First of all, I generate .npz file as reference:

import numpy as np
from PIL import Image
import random
import math
import blobfile as bf
from tqdm import tqdm


def _list_image_files_recursively(data_dir):
    results = []
    for entry in sorted(bf.listdir(data_dir)):
        full_path = bf.join(data_dir, entry)
        ext = entry.split(".")[-1]
        if "." in entry and ext.lower() in ["jpg", "jpeg", "png", "gif"]:
            results.append(full_path)
        elif bf.isdir(full_path):
            results.extend(_list_image_files_recursively(full_path))
    return results


def center_crop_arr(pil_image, image_size):
    # We are not on a new enough PIL to support the `reducing_gap`
    # argument, which uses BOX downsampling at powers of two first.
    # Thus, we do it by hand to improve downsample quality.
    while min(*pil_image.size) >= 2 * image_size:
        pil_image = pil_image.resize(
            tuple(x // 2 for x in pil_image.size), resample=Image.BOX
        )

    scale = image_size / min(*pil_image.size)
    pil_image = pil_image.resize(
        tuple(round(x * scale) for x in pil_image.size), resample=Image.BICUBIC
    )

    arr = np.array(pil_image)
    crop_y = (arr.shape[0] - image_size) // 2
    crop_x = (arr.shape[1] - image_size) // 2
    return arr[crop_y : crop_y + image_size, crop_x : crop_x + image_size]

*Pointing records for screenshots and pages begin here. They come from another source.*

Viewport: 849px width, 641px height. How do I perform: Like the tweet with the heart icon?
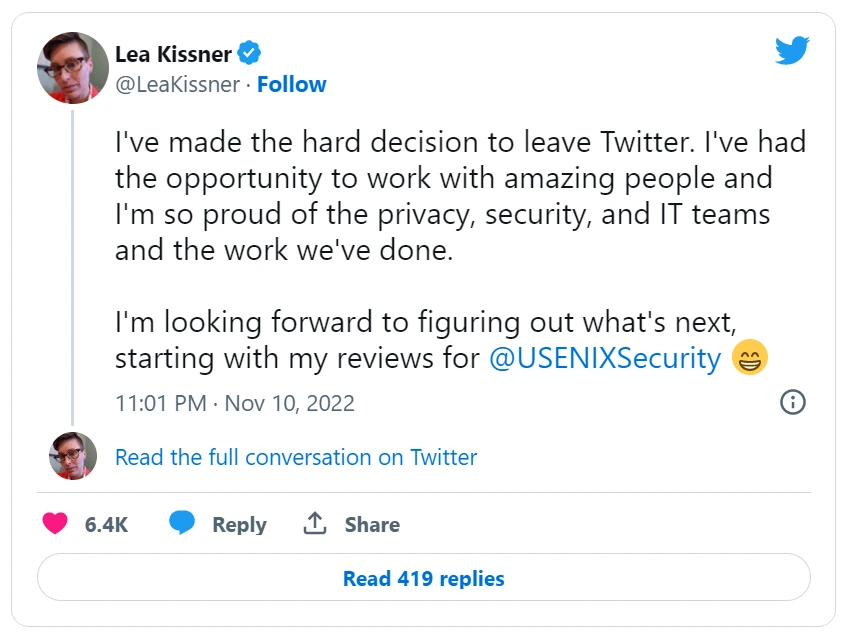55,524
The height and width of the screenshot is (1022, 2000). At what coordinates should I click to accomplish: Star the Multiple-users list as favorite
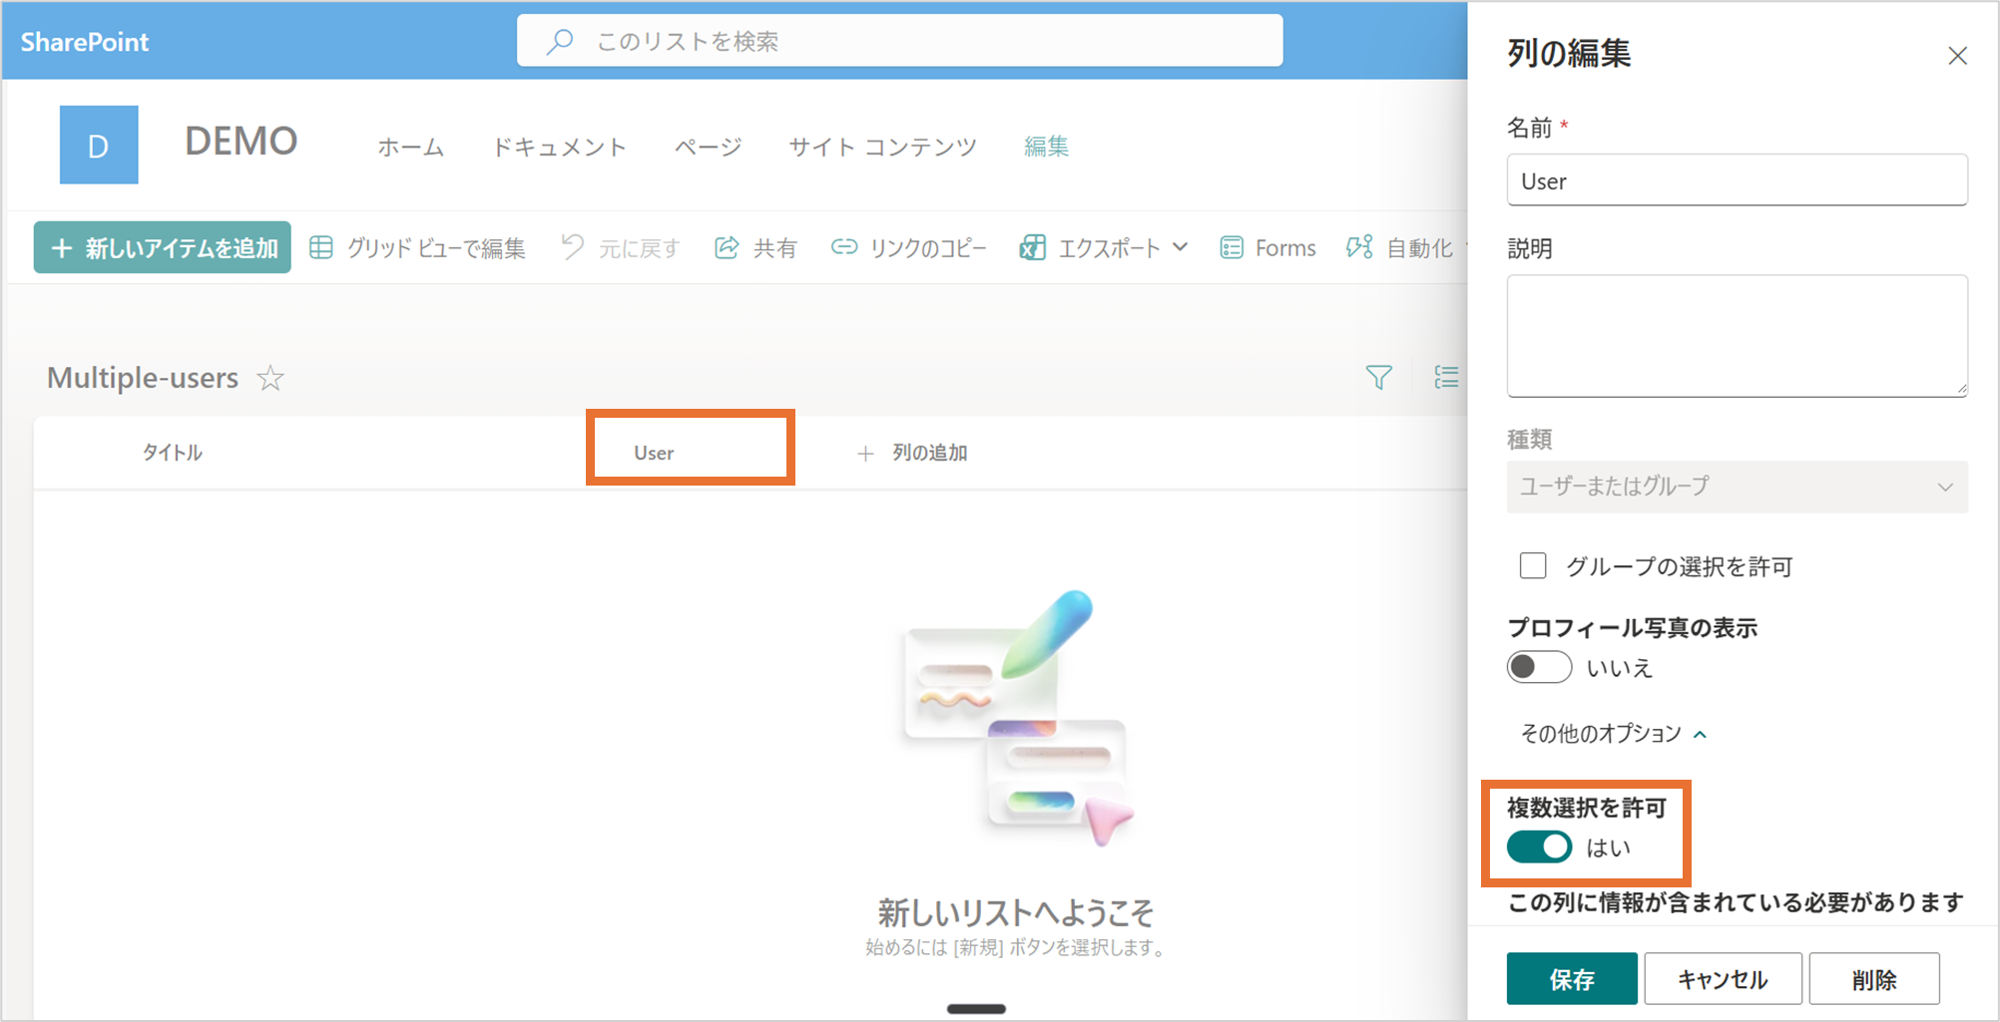(x=270, y=378)
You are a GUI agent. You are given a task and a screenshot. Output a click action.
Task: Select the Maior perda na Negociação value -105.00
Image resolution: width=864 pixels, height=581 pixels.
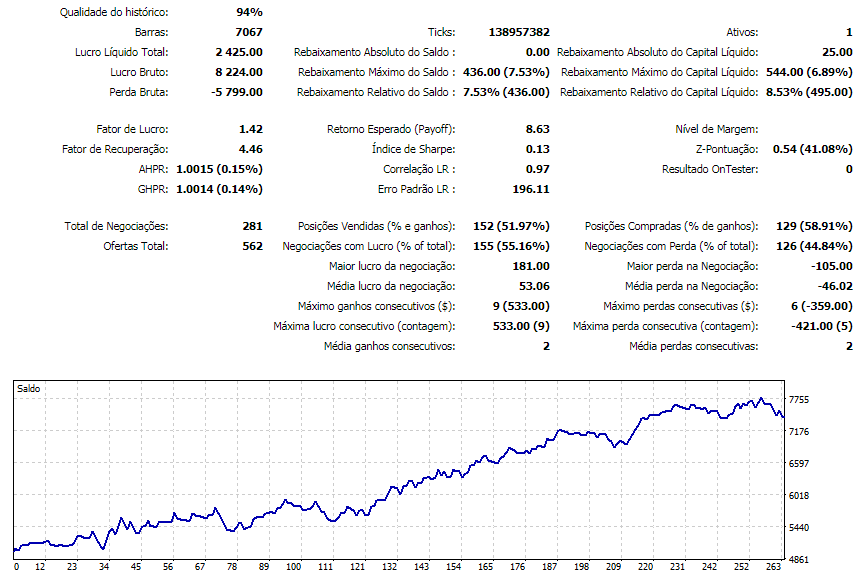[x=830, y=266]
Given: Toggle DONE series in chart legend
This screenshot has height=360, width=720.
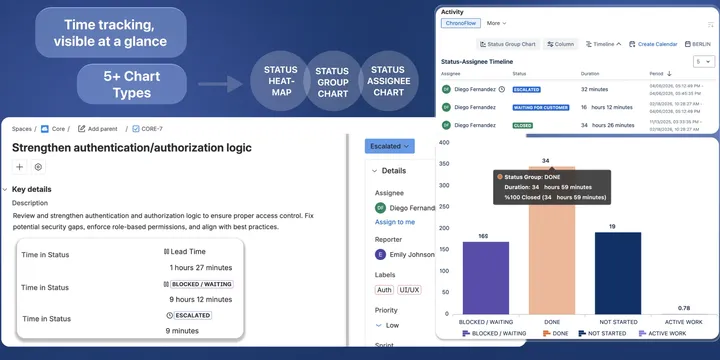Looking at the screenshot, I should [x=555, y=333].
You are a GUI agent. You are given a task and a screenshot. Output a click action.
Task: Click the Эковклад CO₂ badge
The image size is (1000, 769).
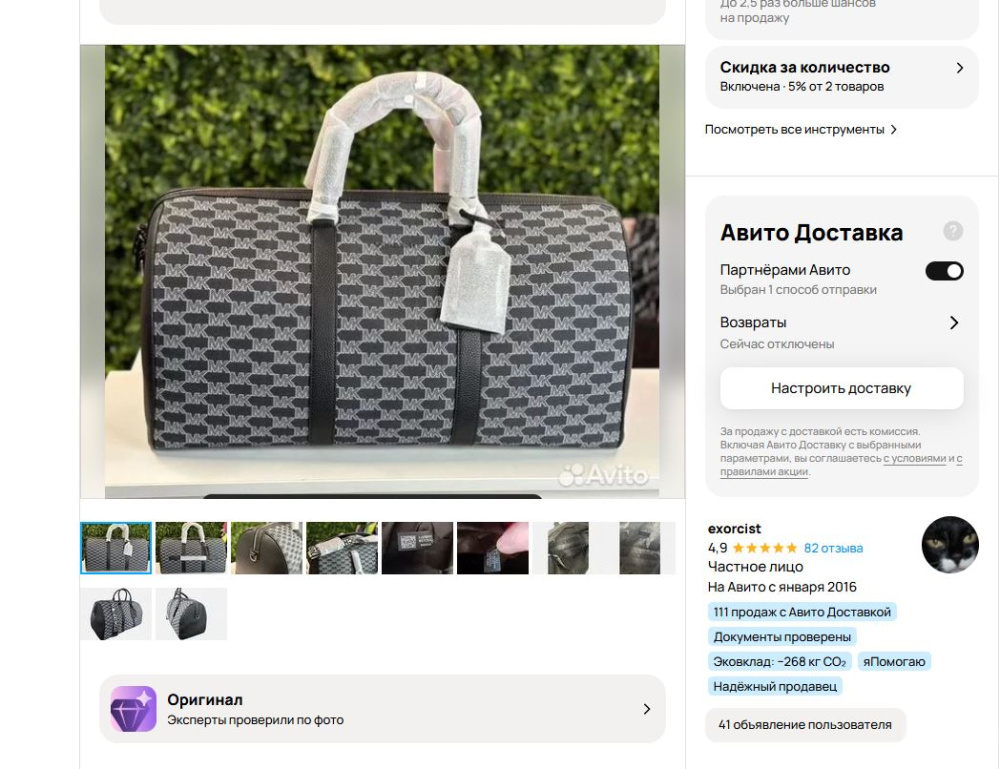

local_images = _list_image_files_recursively("./img_align_celeba")
len(local_images)

num_samples = 50_000
random_indices = random.sample(range(len(local_images)), num_samples)
assert len(set(random_indices)) == num_samples
resolution = 64
arrs = []
for idx in tqdm(random_indices):
    path = local_images[idx]
    with bf.BlobFile(path, "rb") as f:
        pil_image = Image.open(f)
        pil_image.load()
    pil_image = pil_image.convert("RGB")

    arr = center_crop_arr(pil_image, resolution)

    arrs.append(arr)

arrs = np.stack(arrs)
np.savez("celeba64_50k.npz", arrs)

Then I run the evaluation script:

python evaluations/evaluator.py celeba64_50k.npz 1000t_50000x64x64x3.npz

Here 1000t_50000x64x64x3.npz stores samples generated by your CelebA 64x64 ADM-IP.pt using 1000 steps. The result is:

Inception Score: 3.248073101043701
FID: 9.09117351570518
sFID: 37.492244654769365
Precision: 0.45012
Recall: 0.61274

Can you help me figure out where I did wrong? I will be grateful about that.

Answer 1 · 2024-04-21T07:30:44.000Z

My bad. After checking your scripts and readme in ./datasets, I got the correct FID:

Inception Score: 3.2480759620666504
FID: 1.5056962961214708
sFID: 3.43160755706333
Precision: 0.67378
Recall: 0.6176486557189325

However, this raise another issue. As you can see, I got 9.09 for FID before when I use PIL.Image.resize, this is what DiffusionVAE did. It seems that resize functions of cv2 and PIL yield different results.